Skip to content

TimescaleDB Identity Columns for location_reports Table

✅ IMPLEMENTATION COMPLETED

Status: Successfully implemented on 2025-07-16 Migration: Applied b1c2d3e4f5g6_add_identity_to_location_reports.py Result: Zero foreign key constraint violations, improved performance

Issue Resolved

The location_reports table previously used a manual ID generation approach with SELECT COALESCE(MAX(id), 0) + 1 which had several limitations:

  • Race conditions: Multiple concurrent inserts could generate the same ID ✅ FIXED
  • Performance impact: MAX() queries become slower as the table grows ✅ FIXED
  • Not atomic: The SELECT and INSERT are separate operations ✅ FIXED
  • Maintenance overhead: Manual ID management is error-prone ✅ FIXED
-- Add IDENTITY to existing column
ALTER TABLE location_reports
ALTER COLUMN id ADD GENERATED BY DEFAULT AS IDENTITY;

-- Set sequence to start after existing max ID
SELECT setval(pg_get_serial_sequence('location_reports', 'id'),
              COALESCE(MAX(id), 1))
FROM location_reports;

Benefits:

  • Automatic ID generation when not explicitly provided
  • Allows manual ID specification when needed (for data migration/testing)
  • Thread-safe and atomic
  • Standard PostgreSQL/TimescaleDB approach

Option 2: Custom Sequence (Alternative)

-- Create sequence
CREATE SEQUENCE location_reports_id_seq;

-- Set default
ALTER TABLE location_reports
ALTER COLUMN id SET DEFAULT nextval('location_reports_id_seq');

-- Set ownership
ALTER SEQUENCE location_reports_id_seq OWNED BY location_reports.id;

-- Set sequence to start after existing max ID
SELECT setval('location_reports_id_seq', COALESCE(MAX(id), 1))
FROM location_reports;

TimescaleDB Considerations

Hypertable Compatibility

  • ✅ IDENTITY columns work with TimescaleDB hypertables
  • ✅ Sequences are distributed across chunks automatically
  • ✅ Composite primary keys (id, timestamp) remain valid
  • ✅ Foreign key references continue to work

Partitioning Impact

  • Chunk distribution: IDs are distributed across time-based chunks
  • Query performance: No impact on time-based queries (primary use case)
  • Space partitioning: Could consider space partitioning by ID ranges if needed

Replication Considerations

  • Logical replication: IDENTITY columns replicate correctly
  • Physical replication: No special considerations
  • Backup/restore: Sequences are included in dumps

Foreign Key Relationship Impact Analysis

Current Foreign Key Dependencies

The location_reports table has a composite primary key (id, timestamp) that is referenced by:

-- Current foreign key constraint
TABLE "geofence_events" CONSTRAINT "geofence_events_location_report_id_location_report_timesta_fkey"

Objectives =>
- a) Reproduce the passage of the TimescaleDB identity column write-up from "-- Set default" up to and including "setval('location_reports_id_seq', COALESCE(MAX(id), 1))".
- b) Resume the TimescaleDB identity column write-up, picking up right after its final line.

Records from a collection:
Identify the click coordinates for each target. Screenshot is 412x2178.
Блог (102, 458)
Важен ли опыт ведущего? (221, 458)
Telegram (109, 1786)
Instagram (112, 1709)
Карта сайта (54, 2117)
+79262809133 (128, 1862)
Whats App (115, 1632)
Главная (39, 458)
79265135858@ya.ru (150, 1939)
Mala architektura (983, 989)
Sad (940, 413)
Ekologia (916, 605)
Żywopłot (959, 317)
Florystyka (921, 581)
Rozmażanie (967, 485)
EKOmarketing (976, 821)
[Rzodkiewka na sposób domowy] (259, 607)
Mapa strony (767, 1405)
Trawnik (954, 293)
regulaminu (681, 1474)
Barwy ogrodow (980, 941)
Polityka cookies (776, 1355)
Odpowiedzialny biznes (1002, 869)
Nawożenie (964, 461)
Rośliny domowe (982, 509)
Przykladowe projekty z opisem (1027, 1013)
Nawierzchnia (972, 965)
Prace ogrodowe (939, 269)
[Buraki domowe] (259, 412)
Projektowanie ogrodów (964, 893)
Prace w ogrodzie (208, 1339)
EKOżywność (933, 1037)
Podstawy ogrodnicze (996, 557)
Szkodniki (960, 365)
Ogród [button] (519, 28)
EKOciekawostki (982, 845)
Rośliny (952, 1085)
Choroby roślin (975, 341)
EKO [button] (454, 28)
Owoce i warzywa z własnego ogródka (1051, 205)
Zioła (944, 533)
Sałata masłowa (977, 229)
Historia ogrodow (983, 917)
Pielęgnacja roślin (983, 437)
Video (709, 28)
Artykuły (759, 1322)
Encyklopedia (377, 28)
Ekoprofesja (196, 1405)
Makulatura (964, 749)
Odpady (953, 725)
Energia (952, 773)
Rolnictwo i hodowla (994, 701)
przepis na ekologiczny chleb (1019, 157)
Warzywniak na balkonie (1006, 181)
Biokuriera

Task results =>
- a)
-- Set default
ALTER TABLE location_reports
ALTER COLUMN id SET DEFAULT nextval('location_reports_id_seq');

-- Set ownership
ALTER SEQUENCE location_reports_id_seq OWNED BY location_reports.id;

-- Set sequence to start after existing max ID
SELECT setval('location_reports_id_seq', COALESCE(MAX(id), 1))

- b)
FOREIGN KEY (location_report_id, location_report_timestamp)
REFERENCES location_reports(id, timestamp) ON DELETE CASCADE

Impact Assessment

✅ No Breaking Changes

  • Existing references remain valid: All current geofence_events records will continue to reference valid location_reports records
  • Composite key unchanged: The (id, timestamp) primary key structure remains identical
  • Foreign key constraints preserved: No constraint modifications needed
  • Cascade behavior maintained: ON DELETE CASCADE continues to work

geofence_events Table:

-- Current structure (no changes needed)
CREATE TABLE geofence_events (
    id integer NOT NULL,
    tracker_id integer,
    location_report_id integer,           -- References location_reports.id
    location_report_timestamp timestamptz, -- References location_reports.timestamp
    delivery_location_id integer,
    storage_location_id integer,
    event_type text,
    timestamp timestamptz,
    accuracy_radius double precision,
    created_at timestamptz,

    -- Composite foreign key (unchanged)
    FOREIGN KEY (location_report_id, location_report_timestamp)
    REFERENCES location_reports(id, timestamp) ON DELETE CASCADE
);

Impact on geofence_events:

  • No schema changes required
  • Existing data remains valid
  • Application code unchanged (still inserts both location_report_id and location_report_timestamp)
  • Query performance unaffected

🔍 Sequence Gap Considerations

Potential Issue:

  • IDENTITY sequences may have gaps (normal PostgreSQL behavior)
  • Gaps don't affect foreign key relationships but may impact application logic

Example Scenario:

-- Before IDENTITY: Sequential IDs
location_reports: id=1001, id=1002, id=1003

-- After IDENTITY: Possible gaps (normal)
location_reports: id=1001, id=1002, id=1005, id=1006

Impact Assessment:

  • Foreign keys still work: geofence_events can reference any valid ID
  • No referential integrity issues
  • ⚠️ Application assumptions: Code shouldn't assume sequential IDs

Migration Impact on Relationships

Phase 1: Add IDENTITY (Zero Impact)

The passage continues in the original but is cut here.